Word and item positions:
=-=-=-=-=

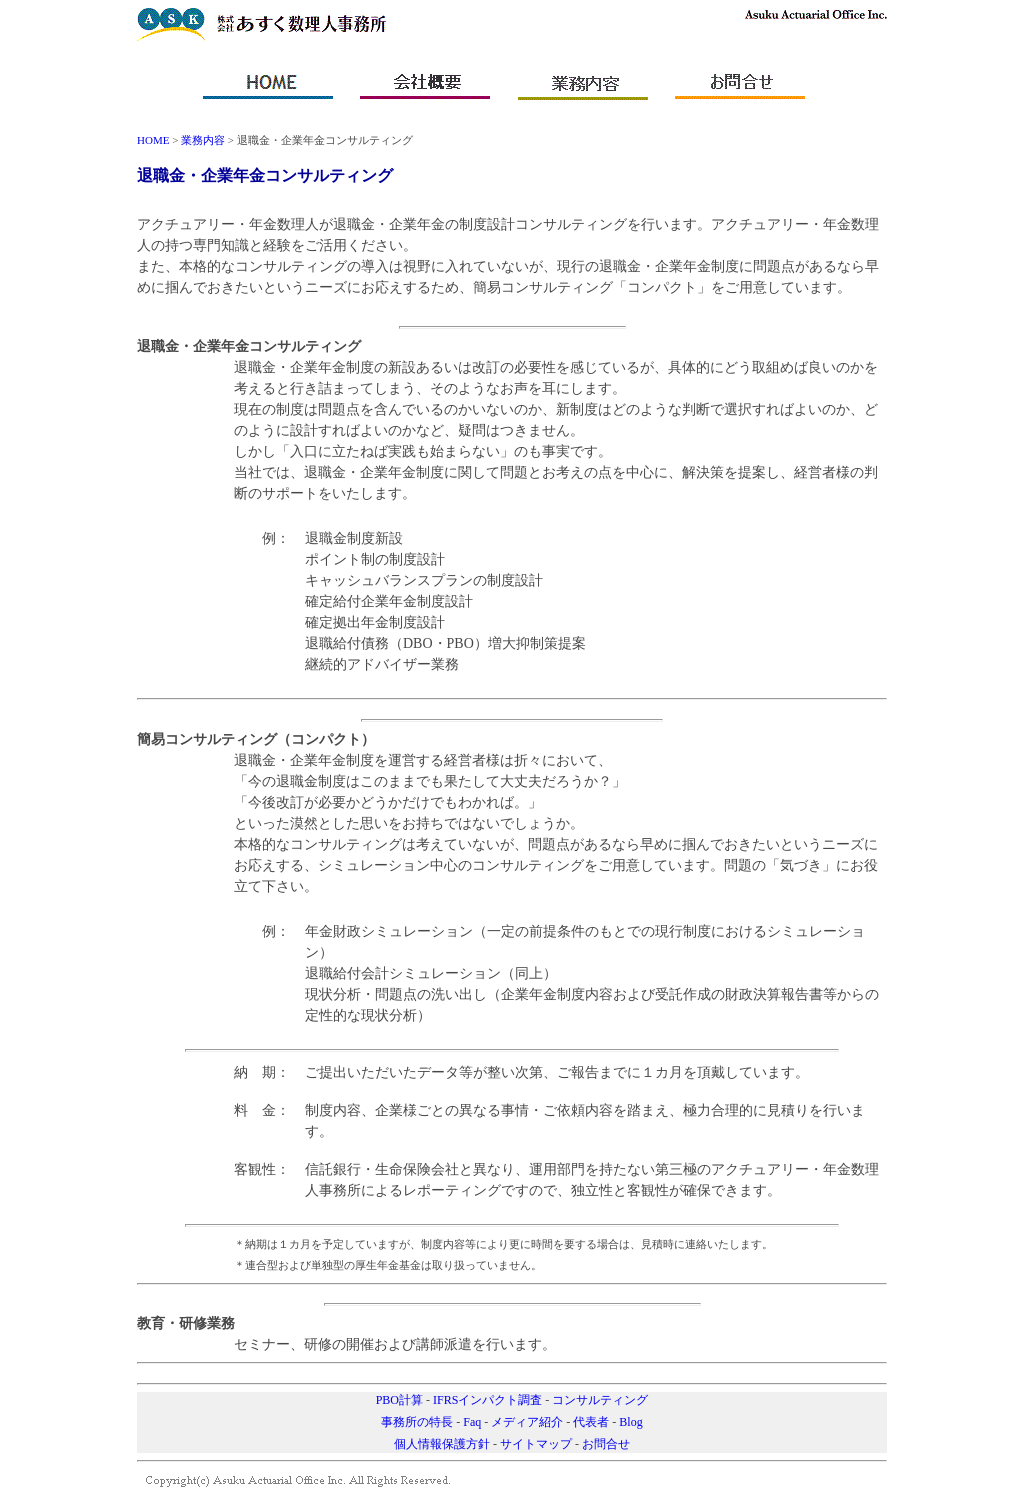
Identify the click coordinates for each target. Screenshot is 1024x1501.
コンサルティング (600, 1400)
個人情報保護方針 (442, 1444)
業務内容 (203, 140)
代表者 (591, 1422)
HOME (153, 140)
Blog (630, 1422)
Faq (472, 1422)
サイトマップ (536, 1444)
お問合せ (606, 1444)
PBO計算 (399, 1400)
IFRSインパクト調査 (487, 1400)
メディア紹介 (527, 1422)
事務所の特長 (417, 1422)
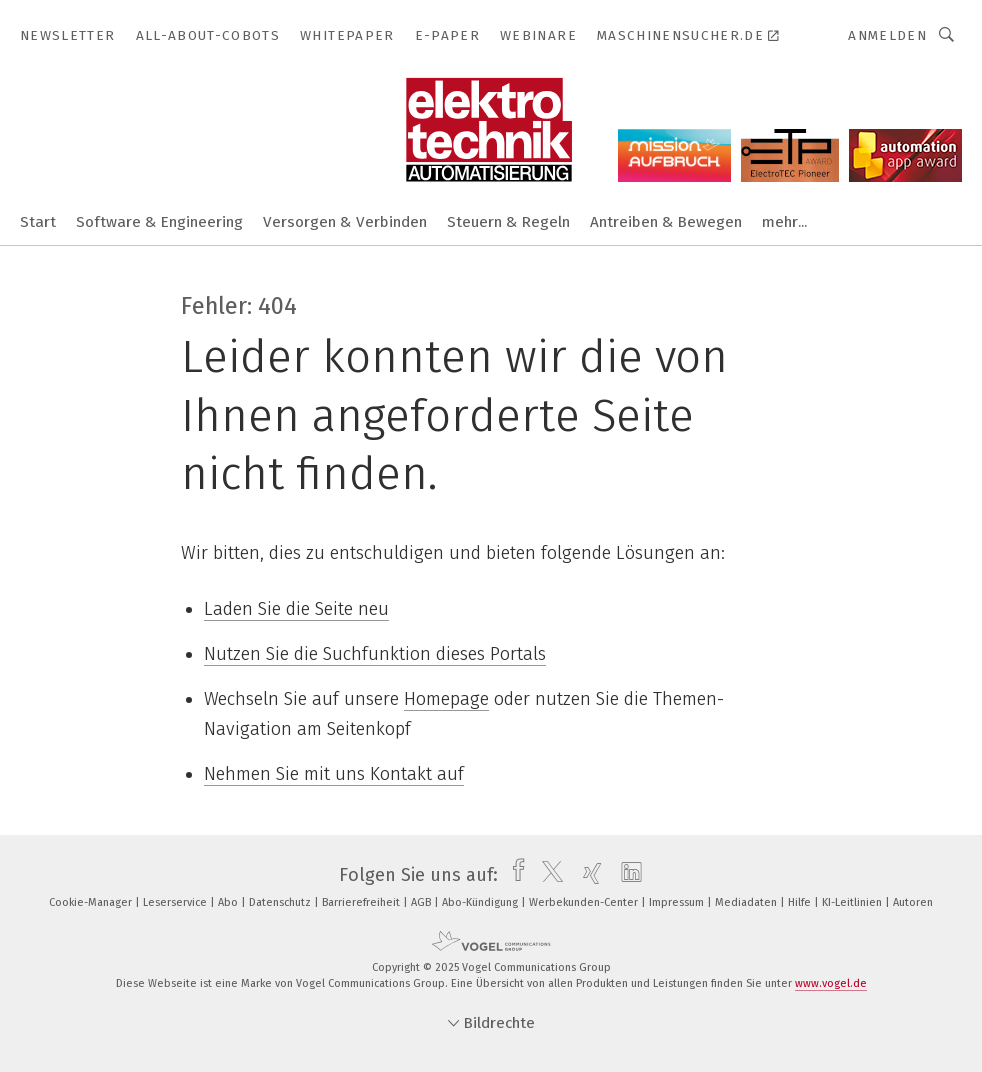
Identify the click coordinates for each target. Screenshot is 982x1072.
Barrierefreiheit (362, 902)
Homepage (446, 699)
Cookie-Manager (92, 902)
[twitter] (547, 875)
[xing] (587, 875)
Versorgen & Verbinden (345, 222)
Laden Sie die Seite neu (296, 609)
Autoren (913, 902)
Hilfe (801, 902)
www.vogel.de (831, 983)
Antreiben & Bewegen (666, 222)
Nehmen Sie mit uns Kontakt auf (334, 774)
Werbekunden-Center (585, 902)
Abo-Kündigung (481, 902)
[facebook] (513, 875)
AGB (422, 902)
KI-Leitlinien (853, 902)
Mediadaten (747, 902)
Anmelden (887, 35)
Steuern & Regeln (508, 222)
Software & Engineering (159, 222)
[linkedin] (626, 875)
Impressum (678, 902)
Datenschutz (281, 902)
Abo (229, 902)
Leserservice (176, 902)
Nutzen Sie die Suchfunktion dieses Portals (375, 654)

=-=-=-=-=

## Prompt
Copy out the records exactly, everything from the line containing "Mediadaten (747, 902)" down to the end of the records, both ends included.

## Final result
Mediadaten (747, 902)
Anmelden (887, 35)
Steuern & Regeln (508, 222)
Software & Engineering (159, 222)
[linkedin] (626, 875)
Impressum (678, 902)
Datenschutz (281, 902)
Abo (229, 902)
Leserservice (176, 902)
Nutzen Sie die Suchfunktion dieses Portals (375, 654)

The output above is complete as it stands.